Après enquête et sans les moyens d’investigations des services de l’Etat, Christophe Eoche-Duval évalue le coût socioéconomique de l’insécurité pour 2020, à environ 175 milliards d’euros, soit 7 points de PIB. L’auteur rappelle que la France consacre 10 points de PIB à l’éducation, A l’heure où l’argent public est rare, il est plus qu’urgent que l’on s’interroge sur l’allocation des ressources dédiées à la sécurité.
Quel est le « prix de la vie » ? La direction de la sécurité routière le fait chiffrer, annuellement, pour évaluer en euros les dégâts des morts sur la route. Et l’auteur de revendiquer, qu’à chaque homicide – quelqu ’en soit la cause d’insécurité qui révèle toujours une défaillance de l’Etat à garantir le droit à la sureté et le droit à la vie - soit versée aux ayants-droits une sanction financière [je vous laisse découvrir le montant dans le livre !]. Selon Christophe Eoche-Duval, obliger l’Etat à réparer aura un effet vertueux garanti : le responsabilisé sur ses échecs en matière de sécurité !
Le haut-fonctionnaire propose d’imposer à l’État une obligation de résultat en matière de sécurité. Et en cas d’échec, de lui appliquer le principe du « insécuriseur-payeur » au bénéfice des victimes.
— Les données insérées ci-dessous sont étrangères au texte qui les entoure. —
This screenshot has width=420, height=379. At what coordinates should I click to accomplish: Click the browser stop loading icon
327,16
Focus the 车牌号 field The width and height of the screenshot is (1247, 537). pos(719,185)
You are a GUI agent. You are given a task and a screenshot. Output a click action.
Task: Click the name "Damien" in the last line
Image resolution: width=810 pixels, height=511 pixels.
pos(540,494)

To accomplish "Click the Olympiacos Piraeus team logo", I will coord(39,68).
En fait, il s’agit d’imposé à l’État, dans le domaine de la sécurité des gens, le même principe que l'État impose au secteur économique privé, par normes et tribunaux interposés. Personne avant cet essai n’avait osé s’interroger sur une incohérence juridique. Depuis 1911 et les lois qui ont suivi, les opérateurs privés sont soumis à ce qu’on appelle en droit à une « obligation de sécurité de résultat ». Alors que l’Etat, en tant qu’ « opérateur de l’obligation de sécurité intérieure » est protégé par une sorte d’irresponsabilité.
Ainsi l’insécurité n’est pas une fatalité ! Cet essai est un plaidoyer pour que l’État s’applique à lui-même une obligation de résultat, et garantisse la sécurité de ses citoyens – ou qu’il paie le prix de ses défaillances.
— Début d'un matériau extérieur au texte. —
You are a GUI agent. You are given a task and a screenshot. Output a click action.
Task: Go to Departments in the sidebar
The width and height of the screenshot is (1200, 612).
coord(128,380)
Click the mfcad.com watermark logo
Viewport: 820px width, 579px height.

Au cours de cet essai, Christophe Eoche-Duval avance plusieurs propositions qui sont autant de préalables pour améliorer les politiques publiques de sécurité intérieure, que l’on peut résumer comme suit :
• se doter d’une vraie statistique de l’insécurité ;
• établir un dénombrement sincère des homicides, volontaires et involontaires, avec tiers pénalement en cause ;
• réaliser un rigoureux chiffrage du coût de l’insécurité ;
• arrêter et publier un chiffrage honnête du prix de la vie humaine ;
• instituer une autorité publique chargée d’évaluer de manière indépendante les politiques publiques de sécurité intérieure ;
• établir un véritable contrôle du Parlement sur la responsabilité de l’État en matière de sécurité des Français.